Paul Jacobs jumps back in today for some thoughts on advertising – and how it impacts radio:
It’s hard to tell whether it’s a big deal or someone representing Generation X has hired a PR firm, but this past Sunday, articles appeared in the New York Times and our local paper touting the fact that the "slacker" generation has just turned 40. This comes on the heels of articles that appeared earlier this year announcing the first baby boomer turned 60.
The press loves to write about these "milestones," but it always makes me wonder if they’ve been able to identify who the first baby boomer (or GenXer) is. If not, how would they know when the first person in a generation crosses into a new decade?
Anyway, what’s significant here is that while the press is the first to recognize the changes that accompany generations as they age, advertisers lag behind. For the past 10+ years, I’ve been visiting with advertisers on behalf of our Alternative and Active Rock clients, attempting to get them to recognize the fact that GenX has value, is married (60%), has children (50%), owns homes (55%), and are well worth targeting. Of course, they look a bit different (body art), listen to different music, and are motivated by different advertising methods. Thus, advertisers tend to shy away from them. It’s too hard to change, at least when it comes to buying radio.
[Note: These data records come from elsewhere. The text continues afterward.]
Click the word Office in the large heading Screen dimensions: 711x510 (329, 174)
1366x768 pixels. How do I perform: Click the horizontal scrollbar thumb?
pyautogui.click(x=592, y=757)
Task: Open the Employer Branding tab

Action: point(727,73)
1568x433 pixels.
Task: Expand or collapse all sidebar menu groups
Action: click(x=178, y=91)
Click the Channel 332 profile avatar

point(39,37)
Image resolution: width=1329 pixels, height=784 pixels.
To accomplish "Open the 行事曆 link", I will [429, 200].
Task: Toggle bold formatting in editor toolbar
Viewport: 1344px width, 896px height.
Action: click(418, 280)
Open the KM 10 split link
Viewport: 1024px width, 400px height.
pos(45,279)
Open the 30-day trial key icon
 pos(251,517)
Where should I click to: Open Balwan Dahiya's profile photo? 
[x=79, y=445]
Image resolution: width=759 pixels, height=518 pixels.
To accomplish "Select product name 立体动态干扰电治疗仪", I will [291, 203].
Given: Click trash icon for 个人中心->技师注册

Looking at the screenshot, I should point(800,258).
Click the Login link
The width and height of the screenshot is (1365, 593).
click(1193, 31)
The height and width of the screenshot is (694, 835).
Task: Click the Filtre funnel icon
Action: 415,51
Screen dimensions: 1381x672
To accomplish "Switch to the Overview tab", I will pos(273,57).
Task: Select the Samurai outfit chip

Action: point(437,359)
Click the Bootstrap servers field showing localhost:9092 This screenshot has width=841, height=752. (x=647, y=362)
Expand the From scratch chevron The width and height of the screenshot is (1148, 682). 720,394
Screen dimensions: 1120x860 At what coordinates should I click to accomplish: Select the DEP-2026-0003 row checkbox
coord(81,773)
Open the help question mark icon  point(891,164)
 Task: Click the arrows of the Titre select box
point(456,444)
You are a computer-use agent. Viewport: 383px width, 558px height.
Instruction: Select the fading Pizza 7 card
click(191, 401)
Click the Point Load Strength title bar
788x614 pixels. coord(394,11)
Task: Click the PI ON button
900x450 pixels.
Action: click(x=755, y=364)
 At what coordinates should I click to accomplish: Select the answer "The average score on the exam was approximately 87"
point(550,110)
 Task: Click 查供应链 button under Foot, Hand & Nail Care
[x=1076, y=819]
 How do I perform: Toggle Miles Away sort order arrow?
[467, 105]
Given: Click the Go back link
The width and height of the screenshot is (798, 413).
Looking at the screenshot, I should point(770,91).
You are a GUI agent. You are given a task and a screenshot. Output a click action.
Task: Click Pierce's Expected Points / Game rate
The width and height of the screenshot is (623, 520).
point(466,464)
It’s a great pitch, and when I’m done, we are usually able to alter the thinking of several clients. Logic and reason occasionally work in advertising sales. Of course, the rest of the clients go back to their agencies, climb back into their shells, and return to the same, myopic media buying tactics of the past. Youth-targeted radio stations are fighting for a disproportionatly small percentage of revenue, and as a result, face significant financial hurdles, and as we saw earlier this year with high-profile Alternative stations, many disappear.
I can see the same thing happening now to radio formats that target aging baby boomers. It’s unbelievable to me that advertisers who’ve been targeting boomers for decades suddently abandon them as their customers move past 50, on the false assumption that they don’t try new products (among other things). This is patently ridiculous. As baby boomers move past 50, their kids leave the nest, and their disposable income rises significantly. 39% of America is over 50. Yet the 50+ markets buy half of all new automobiles. And advertisers are abondoning them?
The predictable result is that radio formats that target the 50+ market are rare, and under the same type of financial pressure as youth-based formats. Oldies formats are becoming Jack. We’re beginning to hear questions from Classic Rock clients about what’s going to happen to them as their audience ages. And of course, when was the last time you heard of a substantial new format targeting 50+?
We’ve written before in this space that radio is in danger of violating the definition of being a "mass market" medium by abandoning youth, and now abandoning aging boomers. Yet, there are significant advertising dollars that target youth (and I believe, will soon target aging boomers). The problem is that as radio has abandoned youth formats, the money has moved elsewhere. Just turn on MTV, pick up a Teen People, or watch "The OC."
What’s scary is that we’re not abandoning these audiences because of lack of listener interest. We’re doing this because we can’t sell them. Sad indeed.